Skip to main content

Thousands of Chinese Shoemaking Workers Strike; Factories that Make Nike, Adidas Close

On Tuesday, more than 10,000 workers at Chinese shoemaking factory that produces brands like Adidas and Nike staged a massive protest to dispute their benefits.

The Taiwanese-owned company, Yue Yuen Industrial, employs over 60,000 workers in the southern province of Guangdong. The factory produces sneakers for several major Western brands including Reebok, New Balance, Asics and Timberland, as well as Adidas and Nike. The parent company also owns shoemaking facilities in China, Indonesia, Vietnam, Mexico and the U.S. In the fifteen months that concluded in December 2013, the company manufactured 323 million pairs of shoes.
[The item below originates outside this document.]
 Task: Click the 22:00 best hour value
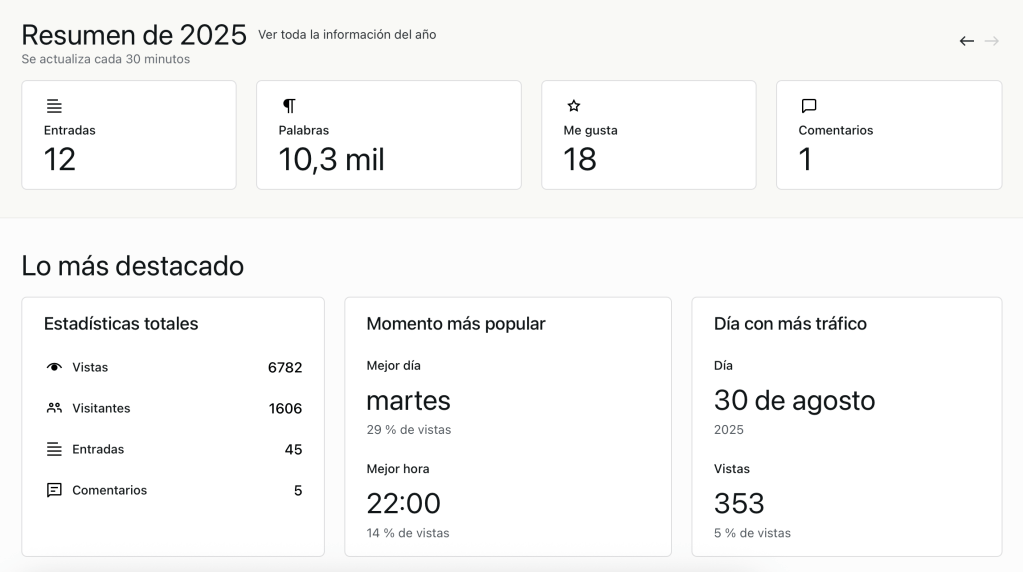(x=403, y=503)
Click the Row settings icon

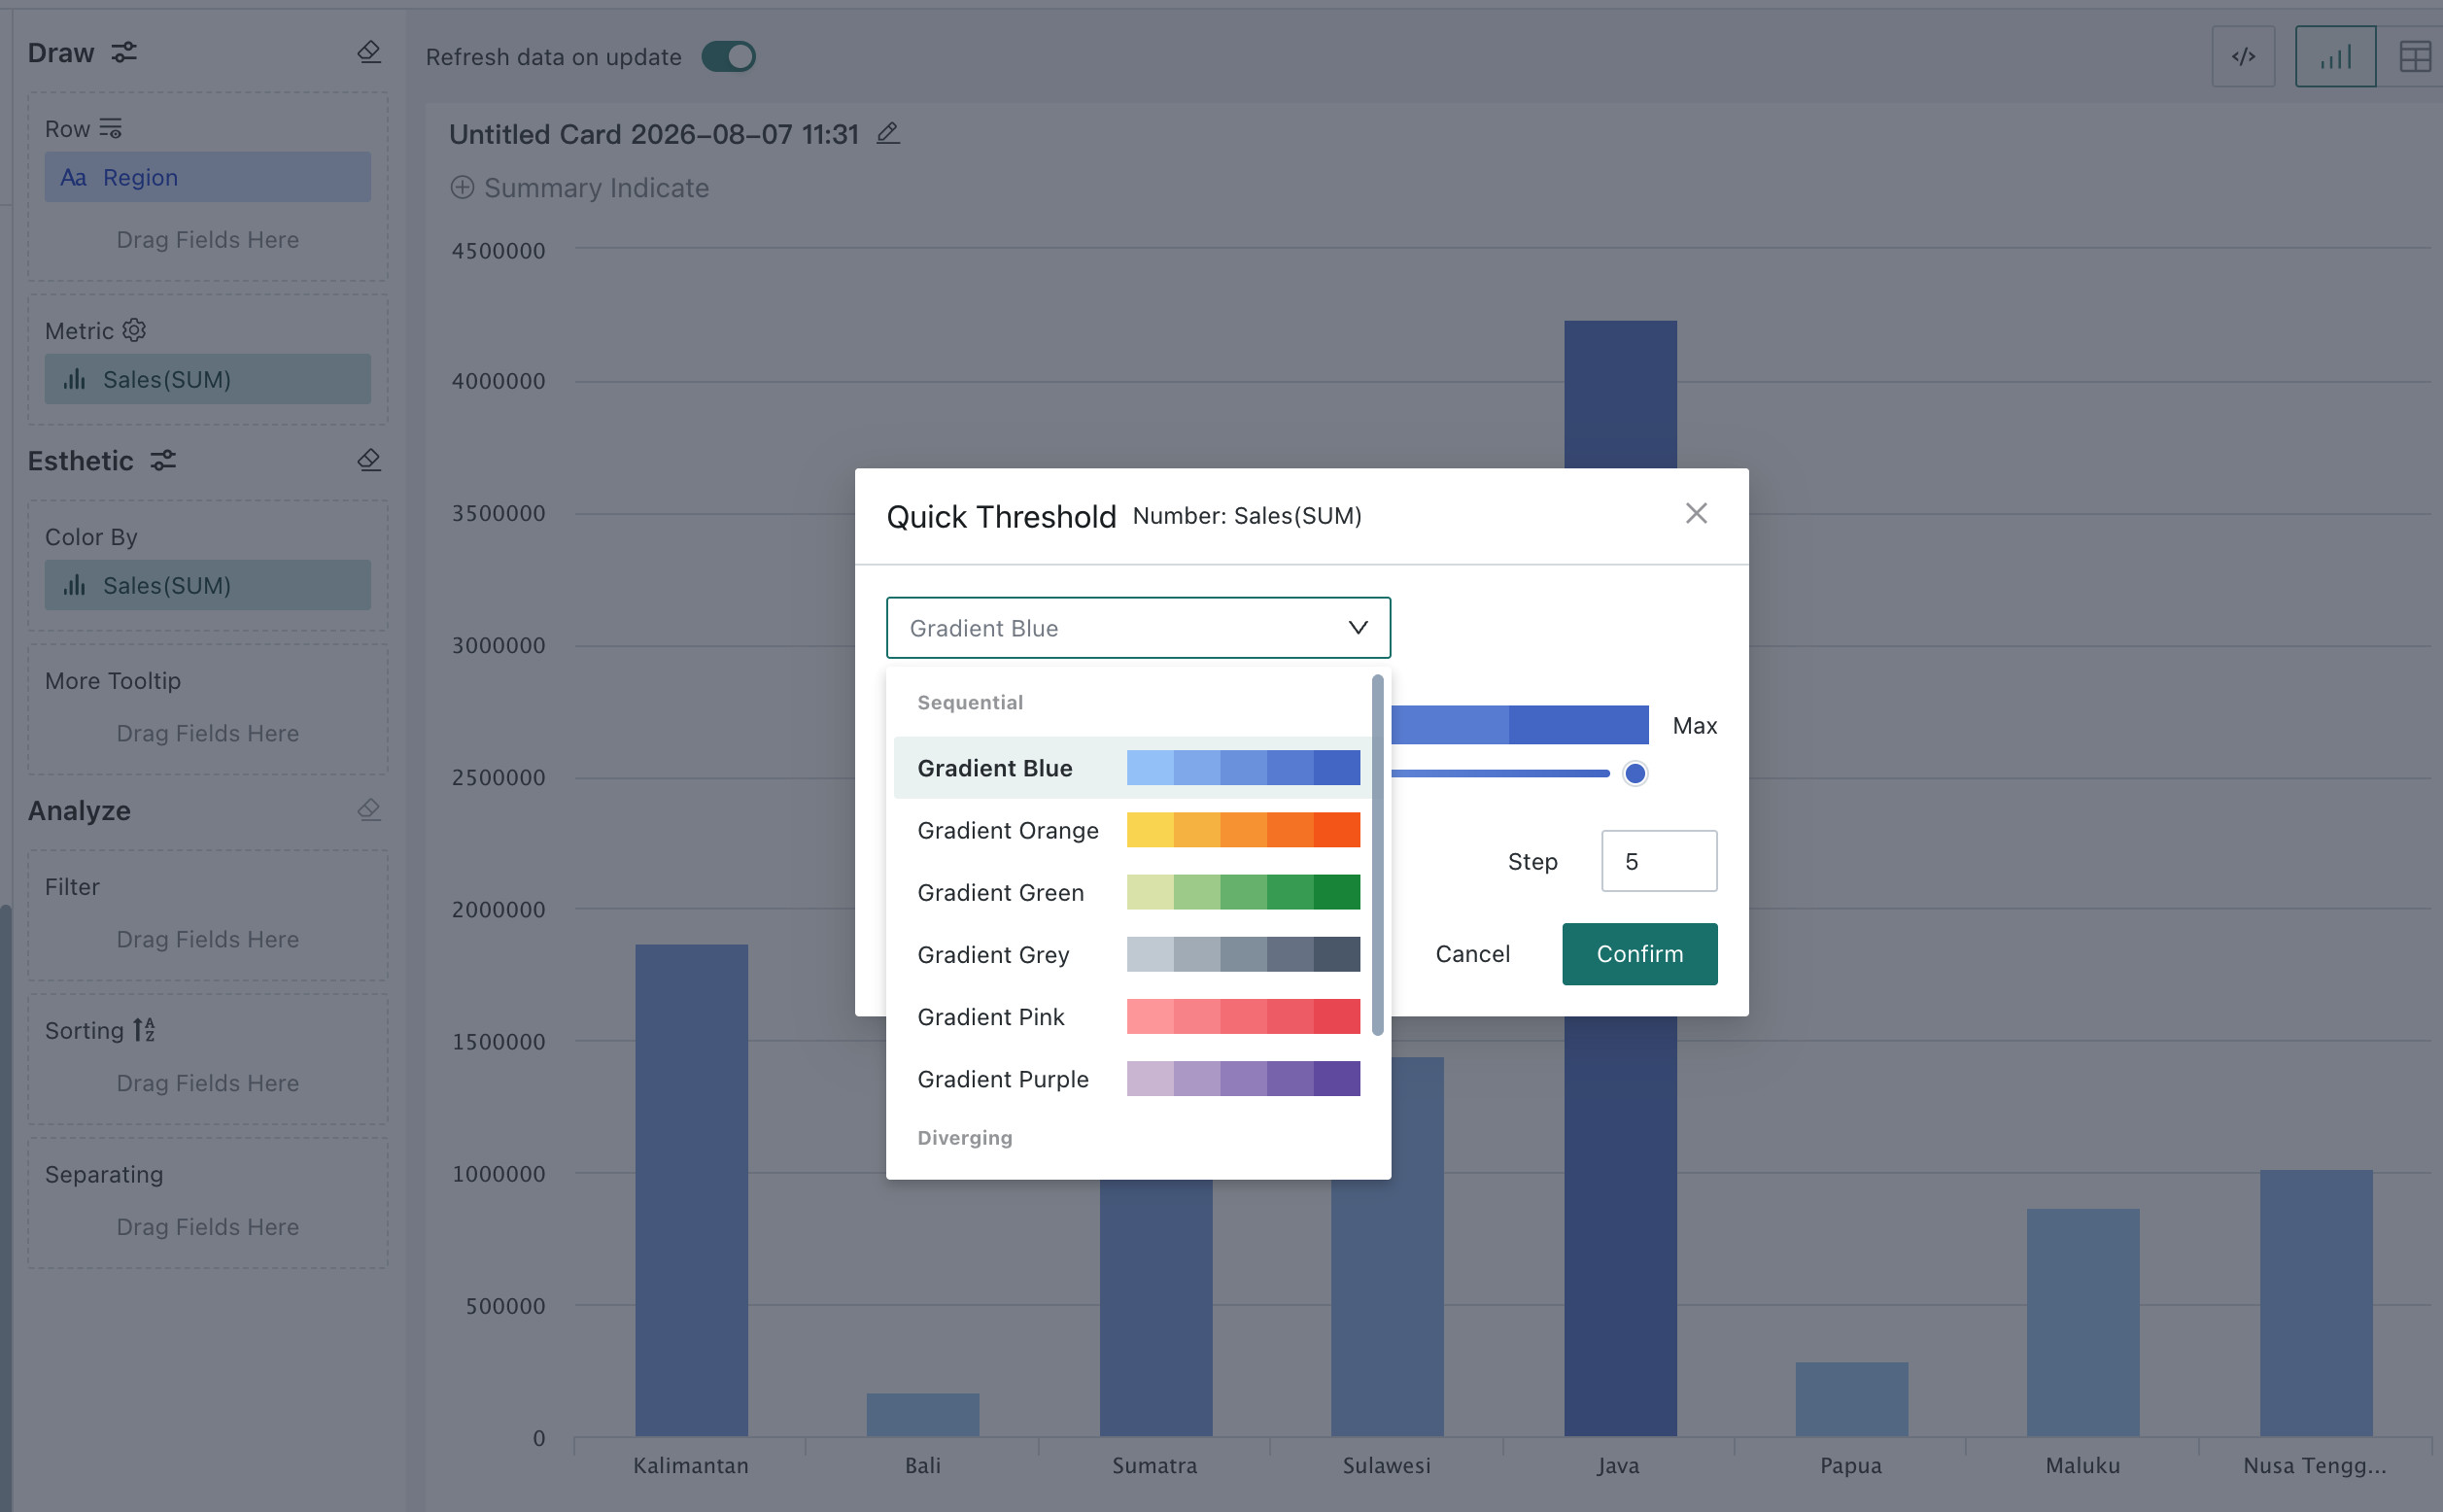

The striking workers claim that management has reneged on their promises to pay full social security benefits and to provide stipends for housing costs. According to China Labor Watch, the strikes began on April 5 and have since snowballed into a sprawling demonstration of thousands. Some workers reported that only two or three out of ten plants remain in operation.

China’s vast shoemaking industry has been under tremendous pressure ever since a factory fire in January in the Wenling province that killed sixteen people drew attention to long-brewing labor grievances in the sector. The fire at the Taizhhou Dadong factory on January 14 killed six men and ten women, subsequently highlighting China’s woeful factory safety conditions. In the aftermath of the disaster, city officials inspected its more than 6,000 factories and found a majority of them to be sorely lacking adequate safety measures. Most were overcrowded, many lacked fire exits and few had any fire extinguishers.

A spokesperson for the Wenling government reported that 4,559 shoe factories have been closed down since the fire, and at least 230 factory owners have been arrested and another 184 detained for questioning.

According to some reports, the local police officials have begun to organize a response to the protests in Guangdong, worried that the enormous crowds would devolve into violence. Hundreds of police officers were dispatched to the scene.